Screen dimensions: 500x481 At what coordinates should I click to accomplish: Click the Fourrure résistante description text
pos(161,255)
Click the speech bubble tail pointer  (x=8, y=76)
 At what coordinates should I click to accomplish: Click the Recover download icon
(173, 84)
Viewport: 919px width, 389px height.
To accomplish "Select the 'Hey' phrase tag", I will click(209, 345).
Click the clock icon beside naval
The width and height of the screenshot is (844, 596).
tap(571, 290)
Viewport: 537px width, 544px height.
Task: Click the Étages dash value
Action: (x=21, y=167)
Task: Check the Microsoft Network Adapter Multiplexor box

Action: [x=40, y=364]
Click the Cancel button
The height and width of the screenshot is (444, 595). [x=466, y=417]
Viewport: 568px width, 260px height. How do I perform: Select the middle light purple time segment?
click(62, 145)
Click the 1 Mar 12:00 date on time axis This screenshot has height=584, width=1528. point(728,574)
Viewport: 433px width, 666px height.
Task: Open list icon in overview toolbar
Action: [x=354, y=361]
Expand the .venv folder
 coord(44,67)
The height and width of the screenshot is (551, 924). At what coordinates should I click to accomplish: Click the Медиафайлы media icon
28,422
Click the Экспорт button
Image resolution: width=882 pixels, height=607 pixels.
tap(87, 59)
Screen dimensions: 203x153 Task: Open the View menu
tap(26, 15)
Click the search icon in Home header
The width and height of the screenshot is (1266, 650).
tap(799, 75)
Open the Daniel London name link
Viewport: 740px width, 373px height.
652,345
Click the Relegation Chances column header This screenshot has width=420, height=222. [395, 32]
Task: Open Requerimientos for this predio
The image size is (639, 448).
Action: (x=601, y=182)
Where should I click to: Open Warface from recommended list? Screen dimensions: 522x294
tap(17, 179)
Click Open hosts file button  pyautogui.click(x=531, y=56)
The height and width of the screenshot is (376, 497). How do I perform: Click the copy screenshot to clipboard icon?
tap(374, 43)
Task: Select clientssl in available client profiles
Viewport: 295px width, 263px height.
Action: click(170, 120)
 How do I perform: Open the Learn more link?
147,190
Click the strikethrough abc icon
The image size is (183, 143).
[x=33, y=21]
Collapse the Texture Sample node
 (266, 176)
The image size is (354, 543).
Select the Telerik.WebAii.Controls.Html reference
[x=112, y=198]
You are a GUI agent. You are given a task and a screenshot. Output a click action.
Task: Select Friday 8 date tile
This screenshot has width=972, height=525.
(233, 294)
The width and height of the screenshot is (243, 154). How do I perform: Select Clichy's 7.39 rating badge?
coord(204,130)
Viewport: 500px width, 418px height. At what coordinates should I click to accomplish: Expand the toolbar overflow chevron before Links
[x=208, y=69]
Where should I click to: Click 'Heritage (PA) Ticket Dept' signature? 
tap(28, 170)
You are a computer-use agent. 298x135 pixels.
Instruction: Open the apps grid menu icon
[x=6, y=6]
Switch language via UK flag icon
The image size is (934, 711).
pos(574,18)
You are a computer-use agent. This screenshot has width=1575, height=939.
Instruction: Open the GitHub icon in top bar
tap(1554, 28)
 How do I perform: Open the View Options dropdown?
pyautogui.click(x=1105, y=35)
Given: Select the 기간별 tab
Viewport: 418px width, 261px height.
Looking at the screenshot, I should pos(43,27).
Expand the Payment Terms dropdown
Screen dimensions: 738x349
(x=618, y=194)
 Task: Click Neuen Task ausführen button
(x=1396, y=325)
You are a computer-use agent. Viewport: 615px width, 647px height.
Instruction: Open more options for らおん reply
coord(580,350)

════════════════════

§ Task statement
Write out the listing again starting at the line that contains "Where should I click to: Click" and ending at the line that contains "pyautogui.click(x=1105, y=35)", requests included. Shift every coordinate in the answers by adding 146 to each x and y value.

§ Exercise result
Where should I click to: Click 'Heritage (PA) Ticket Dept' signature? 
tap(174, 316)
You are a computer-use agent. 298x135 pixels.
Instruction: Open the apps grid menu icon
[x=152, y=152]
Switch language via UK flag icon
The image size is (934, 711).
pos(720,164)
You are a computer-use agent. This screenshot has width=1575, height=939.
Instruction: Open the GitHub icon in top bar
tap(1700, 174)
 How do I perform: Open the View Options dropdown?
pyautogui.click(x=1251, y=181)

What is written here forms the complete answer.